Мне давно бы надо признаться, что, кроме рыбалки, была у нашего Глухаря еще одна слабость, о которой я сначала ни за что не хотел здесь говорить. Много лет назад я заметил ее и долго не мог к ней привыкнуть. Из-за чего это случилось со стариком – никто не знал. Ладно уж, сейчас скажу, если на то выходит. Так вот, Глухарь был слезлив.
Удивительное дело – сидит, бывало, на собрании, внимательно смотрит в рот тем, кто говорит, оглядывает зал и будто бы все понимает. Кругом порядок, чин чинарем идет дело, а он внезапно сникнет головой, сильно возьмет глаза в горсть и замрет.
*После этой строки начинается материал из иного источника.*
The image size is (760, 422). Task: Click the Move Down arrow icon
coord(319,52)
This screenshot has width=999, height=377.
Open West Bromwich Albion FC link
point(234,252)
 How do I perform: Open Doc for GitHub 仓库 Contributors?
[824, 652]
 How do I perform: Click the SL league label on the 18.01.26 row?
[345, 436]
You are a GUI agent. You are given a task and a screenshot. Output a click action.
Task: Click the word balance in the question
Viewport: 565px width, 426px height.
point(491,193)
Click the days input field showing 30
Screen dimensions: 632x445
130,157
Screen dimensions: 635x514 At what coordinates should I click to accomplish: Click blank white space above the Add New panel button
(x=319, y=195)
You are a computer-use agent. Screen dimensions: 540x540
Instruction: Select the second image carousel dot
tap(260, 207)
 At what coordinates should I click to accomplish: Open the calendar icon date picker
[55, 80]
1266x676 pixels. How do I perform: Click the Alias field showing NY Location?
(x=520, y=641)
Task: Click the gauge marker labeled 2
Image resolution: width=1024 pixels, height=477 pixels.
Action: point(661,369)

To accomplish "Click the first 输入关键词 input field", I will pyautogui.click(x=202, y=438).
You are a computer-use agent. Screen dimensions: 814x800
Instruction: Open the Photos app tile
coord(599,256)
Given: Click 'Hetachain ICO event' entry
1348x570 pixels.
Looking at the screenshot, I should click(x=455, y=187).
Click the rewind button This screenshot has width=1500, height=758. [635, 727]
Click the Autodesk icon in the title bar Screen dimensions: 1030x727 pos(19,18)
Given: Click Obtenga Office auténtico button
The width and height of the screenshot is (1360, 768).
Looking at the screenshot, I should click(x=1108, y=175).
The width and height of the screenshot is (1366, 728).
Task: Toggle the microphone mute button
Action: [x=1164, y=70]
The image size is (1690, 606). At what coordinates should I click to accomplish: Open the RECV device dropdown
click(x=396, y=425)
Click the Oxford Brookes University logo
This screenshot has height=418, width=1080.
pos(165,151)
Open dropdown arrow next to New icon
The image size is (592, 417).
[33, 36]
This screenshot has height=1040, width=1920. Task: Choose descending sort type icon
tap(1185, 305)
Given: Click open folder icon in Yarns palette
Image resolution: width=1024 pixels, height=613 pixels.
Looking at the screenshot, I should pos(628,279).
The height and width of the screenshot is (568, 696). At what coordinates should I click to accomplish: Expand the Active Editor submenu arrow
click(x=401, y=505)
Так не подумаешь – ну, может, голова заболела, или в сон шибануло, или глаза устали, но я раз сидел рядом с ним и увидел, что у него под ладонью слеза. В общем-то ничего тут такого нет – мало ли людей к старости страдает слезливостью? И я бы никогда не стал рассказывать этого про Глухаря, если б не тот вечер на Золотом Китате. Знаете, что он тогда мне открыл про свою глухоту? Старик, помню, подновил костер, подождал, пока займется, и я видел по нему – сейчас он скажет что-то важное. Однако Глухарь перескочил будто бы на другое.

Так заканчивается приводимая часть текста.